Sun dog over W MI
© Tori Wanhatalo Hess/ReportIt
West Michigan woke up to some bitterly cold temperatures Monday morning - the lows were the coldest we've experienced in a full year!

But it also set us up for some amazing displays outside.

Arctic air can physically hold very little moisture, making it exceptional for optical phenomena like sun dogs.

When the sun climbed over the horizon Monday morning, the light erupted in a perfect 22 degree halo, with matching sun dogs on either side of the sun, a sun pillar shooting up from the center, and a hint of a tangent arc on the top of the halo. Kelly Clouse took this shot of the moment over Versluis Lake in Plainfield Township:
Sun dog over W Michigan
© Kelly Clause

Here is another view over the same lake from Eliane Flemming:
Sun dog over W MI
© Eliane Flemming
On humid days when there is too much moisture in the air, the light from the sun gets refracted and reflected so much that is destroys any optical designs. Even rainbows can look fuzzier when they happen in moisture-rich environments.
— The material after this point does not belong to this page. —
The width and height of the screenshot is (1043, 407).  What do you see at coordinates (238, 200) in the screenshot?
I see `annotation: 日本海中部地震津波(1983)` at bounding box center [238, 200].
For a 22 degree halo and sun dogs to occur, the ice crystals must all be the same size and shape. This helps bounce the light around in a special way.

Sun dogs and 22 degree halos are the most common display we see in the sky. Sun dogs on either side of the sun will always appear at the same degree in the sky as the sun. They can look like splashes of rainbows and will always appear with the red part of the rainbow closest to the sun.